The epidemiology of COVID-19: count, divide, compare, discuss differences

The basic principles of epidemiology are summarised by CDCD: count, divide, compare, then discuss differences. Unfortunately discussion of COVID-19 has widely ignored this approach.

First, we must count something. Examples of things you might count include deaths, cases of disease, uses of a health service, occurrence of a symptom, or the presence of a risk factor.

Then we divide by the population at risk to produce a rate, or ratio. This could be an incidence rate, where new cases are divided by the population at risk. It could be point prevalence, where the total number of cases at a given point in time is divided by the population at risk.

We can determine mortality rate by dividing the total number of deaths by the population at risk of getting the disease. Fatality rate is the total number of deaths divided by the total number of people who have caught the disease. The standardised mortality ratio is the total number of deaths divided by the number of deaths to be expected, by applying expected mortality rates to the population at risk.

We then must compare different populations, and different subsets of the population.

Finally we discuss the differences, considering not just the explanation that fits a particular, preconceived theory, but the wide range of possible confounding factors.

To count COVID-19 properly, we would need to test widely. It would be extremely helpful to repeatedly test a stratified sample of the population to measure the true incidence and prevalence of infection, and the changes over time within subgroups.

 Some antibody tests have been judged not to be accurate enough for diagnostic use because of false positives and false negatives. However, they may be accurate enough for statistical use if the results are not going to influence the behaviour or treatment of individuals, and if the inaccurate results have a predictable and unimportant effect on the statistics.
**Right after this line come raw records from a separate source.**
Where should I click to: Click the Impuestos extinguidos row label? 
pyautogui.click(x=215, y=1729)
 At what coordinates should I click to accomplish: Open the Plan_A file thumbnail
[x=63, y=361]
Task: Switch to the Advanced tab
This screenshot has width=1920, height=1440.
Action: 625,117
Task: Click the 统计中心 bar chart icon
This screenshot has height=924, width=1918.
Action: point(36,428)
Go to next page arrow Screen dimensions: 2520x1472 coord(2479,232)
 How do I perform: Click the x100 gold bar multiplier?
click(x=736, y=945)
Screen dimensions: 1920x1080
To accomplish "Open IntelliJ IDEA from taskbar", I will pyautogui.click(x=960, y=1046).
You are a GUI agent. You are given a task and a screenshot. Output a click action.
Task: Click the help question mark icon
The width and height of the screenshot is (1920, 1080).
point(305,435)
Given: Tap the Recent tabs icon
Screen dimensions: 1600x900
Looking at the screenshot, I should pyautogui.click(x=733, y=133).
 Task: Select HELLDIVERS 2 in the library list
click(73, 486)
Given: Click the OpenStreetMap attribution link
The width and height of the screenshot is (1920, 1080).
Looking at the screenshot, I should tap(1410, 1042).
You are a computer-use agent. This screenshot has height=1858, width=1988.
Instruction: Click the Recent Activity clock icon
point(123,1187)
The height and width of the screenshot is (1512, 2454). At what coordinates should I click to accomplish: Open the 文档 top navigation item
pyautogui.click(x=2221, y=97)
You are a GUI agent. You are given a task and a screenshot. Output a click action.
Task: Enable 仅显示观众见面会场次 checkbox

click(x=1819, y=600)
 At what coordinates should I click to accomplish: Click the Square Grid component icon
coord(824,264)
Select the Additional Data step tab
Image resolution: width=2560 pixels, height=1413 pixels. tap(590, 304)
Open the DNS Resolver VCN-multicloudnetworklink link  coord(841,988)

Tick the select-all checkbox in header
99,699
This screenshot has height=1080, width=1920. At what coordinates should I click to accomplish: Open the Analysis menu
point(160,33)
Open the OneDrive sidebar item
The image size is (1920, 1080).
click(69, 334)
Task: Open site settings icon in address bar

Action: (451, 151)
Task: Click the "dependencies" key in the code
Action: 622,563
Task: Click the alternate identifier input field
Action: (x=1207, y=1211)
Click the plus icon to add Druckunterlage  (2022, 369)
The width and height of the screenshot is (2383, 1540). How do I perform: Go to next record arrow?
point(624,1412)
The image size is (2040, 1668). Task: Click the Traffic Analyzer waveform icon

Until we have some measure of the incidence in the total population, it is impossible to calculate the fatality rate, or to assess the reasons for the gender and ethnic differences that are emerging in mortality rates. That in turn makes it impossible to consider a rational strategy for exiting the lockdown.

News reporters presenting accounts of the number of cases country by country may have remembered to compare, but they seem to have forgotten how to divide.

It is being widely reported that the US is performing worse than the UK in the coronavirus epidemic because it has twice as many deaths. As it has five times the population this is actually a substantially lower mortality rate, not a higher one.

Of course, when we discuss this difference, we might conclude that the lower rate is not due to the US doing better but to it being behind us on the curve. It may also be because cases are not counted properly, or because the rate is higher in some parts of the country, but yet to spread to the rest.

Why is the fatality rate lower in Germany? It may be due to a greater proportion of cases being counted. However, that would lower the fatality rate but not the mortality rate, so why does Germany have fewer deaths?

If it is because the incidence rate is lower, why? It has been suggested that the lower case-fatality might be because a greater proportion of infections in Germany are in younger people, but if that is the explanation, we must consider whether Germany has a younger population (which it does not), or whether older people are better shielded (this may be the case).

Why do men have higher mortality rates from COVID-19 than women? Is it due to behavioural differences like smoking rates, or intrinsic sex differences?  Are the apparent ethnic differences real, or are they due to confounding factors like deprivation or environment?

All of these questions have implications for how we manage the epidemic. Unless we remember to count, divide, compare and discuss differences we cannot answer them. There is a lot of comparing and discussing going on. It will be idle speculation until we remember to count and divide.